Not critical - simply confused, mate!.

So - as things stand - MY UNDERSTANDING is that you need to either get a WORK PERMIT (in whichever country you decided to look for work) as an AMERICAN. A Euro wide work permit does NOT exist . Europe is a UNION of independent sovereign states. Not a country. 

Or become a recognised (naturalised) EU citizen whence you can look freely as a European due to agreements and treaties within this union. 

My understanding is that just being married to an EU citizen DOES NOT GIVE YOU THE RIGHT TO WORK HERE. Your *nationality* is the key to that. It may (should imo) though give you the right to co-reside with your spouse. Also having the right to residency with you wife DOES NOT automatically mean if she changes country that YOU CAN TOO. You'd still be obliged to register as a non EU national. I have actually seen a person rejected here (as _persona non grata_) that was legally residing in another EU county & whose spouse is EU. 

If she is in Romania - THAT IS WHERE YOU NEED TO GO FIRST. It's a foregone conclusion that she is your SPONSOR for entry to the EU. 

If your marriage is registered as such in Romania this should be possible. If you married in the US (or just about anywhere else) then you need consular assistance to get it recognised there at a guess. 

Then you can apply to be a Romanian citizen (dual nationality may be an option - you need to find out). Once you have that then you're free to move within the EU.

THIS IS GOING TO TAKE TIME - AND YOU NEED TO TAKE IT ONE STEP AT A TIME AS A CAMPAIGN. 

I've mentioned my wifes friend. She is Spanish. Her Husband is Peruvian. Despite the VERY close ties between Spain and South America (much stronger than with North America!) it took 18months to get him here - and he still is NOT in possession of a work permit. 

BUT one point - I recall that when Romania joined the EU it was a phased integration - The freedom of residence was immediate - but iirc there was still a need to apply for work permits for a certain amount of time (we have friends with a restaurant who hired a couple - good workers too)

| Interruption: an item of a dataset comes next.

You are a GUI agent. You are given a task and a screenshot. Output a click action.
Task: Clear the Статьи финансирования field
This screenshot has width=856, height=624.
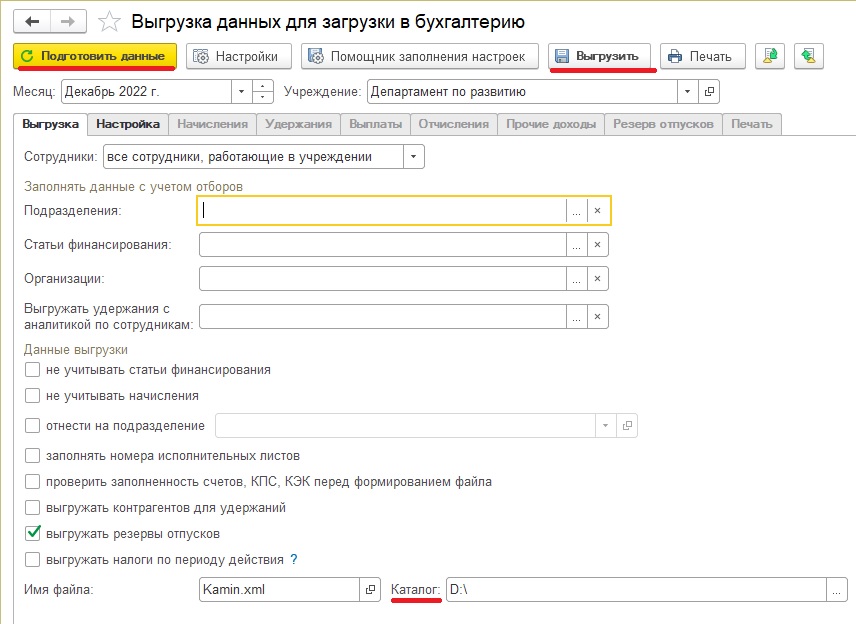(x=597, y=245)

Sorry I've looked and cant find this anywhere - but iirc was 2 years. There were MANY reports on Spanish TV of Romanians living legally (as they had the right to live here) but as tramps because they could not obtain that work permit as the employer had to make additional guarantees - and wont make that move. 

You need to ask the consulates/embassies - Spain/Romania.

Tough - yes it is. But that imo is the way it really is. Unless you use that NEVIS option - and god only knows if it's GENUINE. 

Your call.


----------



## xiaohouzi

Wow! I didn't expect so many responses! Thanks so much everyone for your concern! Even though i haven't gotten very far, i'm starting to feel glad that i found this forum... 

I think i remember my boss waiting until the very last moment, which is typical of him, to go to the Guardia Civil. That was about 3 months after i had arrived. It only took a few days to get this NIE number... is that right? I had no idea that it would be valid for up to 5 years... some say it is valid just as my SSN is here in the states. Now i can't seem to remember where it is so i will have to look for it. 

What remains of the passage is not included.